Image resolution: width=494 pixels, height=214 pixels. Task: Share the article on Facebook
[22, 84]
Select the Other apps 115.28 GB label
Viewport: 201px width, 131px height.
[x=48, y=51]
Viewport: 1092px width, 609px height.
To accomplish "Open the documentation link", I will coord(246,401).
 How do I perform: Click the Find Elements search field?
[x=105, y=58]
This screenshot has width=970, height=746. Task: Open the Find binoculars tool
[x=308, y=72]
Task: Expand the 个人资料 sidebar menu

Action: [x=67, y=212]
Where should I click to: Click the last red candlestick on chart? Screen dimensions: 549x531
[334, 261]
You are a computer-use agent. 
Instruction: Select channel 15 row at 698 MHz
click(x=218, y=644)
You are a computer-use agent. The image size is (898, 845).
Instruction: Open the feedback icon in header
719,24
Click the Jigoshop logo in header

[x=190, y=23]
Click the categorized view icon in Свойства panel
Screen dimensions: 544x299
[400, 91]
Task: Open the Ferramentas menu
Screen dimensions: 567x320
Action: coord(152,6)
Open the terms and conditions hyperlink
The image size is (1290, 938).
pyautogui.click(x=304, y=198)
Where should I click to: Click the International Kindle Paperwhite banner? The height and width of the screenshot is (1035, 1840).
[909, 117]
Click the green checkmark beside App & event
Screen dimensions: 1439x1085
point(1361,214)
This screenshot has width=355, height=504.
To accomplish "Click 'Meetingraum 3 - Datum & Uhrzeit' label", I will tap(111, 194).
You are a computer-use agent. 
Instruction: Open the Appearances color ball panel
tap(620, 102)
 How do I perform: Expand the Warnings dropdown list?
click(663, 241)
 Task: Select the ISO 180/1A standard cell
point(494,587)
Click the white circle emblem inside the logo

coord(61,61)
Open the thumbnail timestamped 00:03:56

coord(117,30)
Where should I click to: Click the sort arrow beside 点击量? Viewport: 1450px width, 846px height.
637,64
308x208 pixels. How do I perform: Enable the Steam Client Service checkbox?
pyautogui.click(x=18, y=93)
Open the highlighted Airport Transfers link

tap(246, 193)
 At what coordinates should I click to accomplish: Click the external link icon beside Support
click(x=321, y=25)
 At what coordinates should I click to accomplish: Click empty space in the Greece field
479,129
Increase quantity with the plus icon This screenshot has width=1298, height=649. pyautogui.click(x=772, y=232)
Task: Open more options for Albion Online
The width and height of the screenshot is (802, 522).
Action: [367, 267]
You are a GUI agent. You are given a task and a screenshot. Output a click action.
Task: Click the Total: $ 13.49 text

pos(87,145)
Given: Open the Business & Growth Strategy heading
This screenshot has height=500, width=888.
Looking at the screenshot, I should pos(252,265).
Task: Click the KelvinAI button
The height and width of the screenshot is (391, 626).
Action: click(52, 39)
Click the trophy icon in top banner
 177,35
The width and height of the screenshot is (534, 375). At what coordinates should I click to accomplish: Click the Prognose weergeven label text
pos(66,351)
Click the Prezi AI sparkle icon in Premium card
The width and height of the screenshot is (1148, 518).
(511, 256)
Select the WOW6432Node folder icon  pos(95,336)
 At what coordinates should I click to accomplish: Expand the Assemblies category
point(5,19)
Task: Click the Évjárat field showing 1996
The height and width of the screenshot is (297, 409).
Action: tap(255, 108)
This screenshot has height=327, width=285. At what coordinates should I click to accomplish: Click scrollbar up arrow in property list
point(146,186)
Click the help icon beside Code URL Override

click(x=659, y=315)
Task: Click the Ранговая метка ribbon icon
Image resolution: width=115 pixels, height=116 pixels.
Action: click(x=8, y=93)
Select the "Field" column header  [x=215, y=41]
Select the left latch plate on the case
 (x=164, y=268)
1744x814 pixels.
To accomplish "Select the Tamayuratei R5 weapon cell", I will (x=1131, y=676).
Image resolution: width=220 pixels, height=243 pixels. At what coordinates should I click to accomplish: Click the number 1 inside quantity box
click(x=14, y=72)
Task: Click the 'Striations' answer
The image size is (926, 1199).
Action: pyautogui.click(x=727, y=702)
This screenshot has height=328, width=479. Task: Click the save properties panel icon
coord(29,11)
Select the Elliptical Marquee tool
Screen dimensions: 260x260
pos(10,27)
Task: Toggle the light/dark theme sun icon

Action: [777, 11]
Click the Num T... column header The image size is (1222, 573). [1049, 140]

──────

◆ **Problem to solve**
Which lines above run from the one containing "How do I perform: Expand" to the one containing "Given: Open the"? Give them again exactly, both ends included.

◆ **The answer**
 How do I perform: Expand the Warnings dropdown list?
click(663, 241)
 Task: Select the ISO 180/1A standard cell
point(494,587)
Click the white circle emblem inside the logo

coord(61,61)
Open the thumbnail timestamped 00:03:56

coord(117,30)
Where should I click to: Click the sort arrow beside 点击量? Viewport: 1450px width, 846px height.
637,64
308x208 pixels. How do I perform: Enable the Steam Client Service checkbox?
pyautogui.click(x=18, y=93)
Open the highlighted Airport Transfers link

tap(246, 193)
 At what coordinates should I click to accomplish: Click the external link icon beside Support
click(x=321, y=25)
 At what coordinates should I click to accomplish: Click empty space in the Greece field
479,129
Increase quantity with the plus icon This screenshot has width=1298, height=649. pyautogui.click(x=772, y=232)
Task: Open more options for Albion Online
The width and height of the screenshot is (802, 522).
Action: [367, 267]
You are a GUI agent. You are given a task and a screenshot. Output a click action.
Task: Click the Total: $ 13.49 text

pos(87,145)
Given: Open the Business & Growth Strategy heading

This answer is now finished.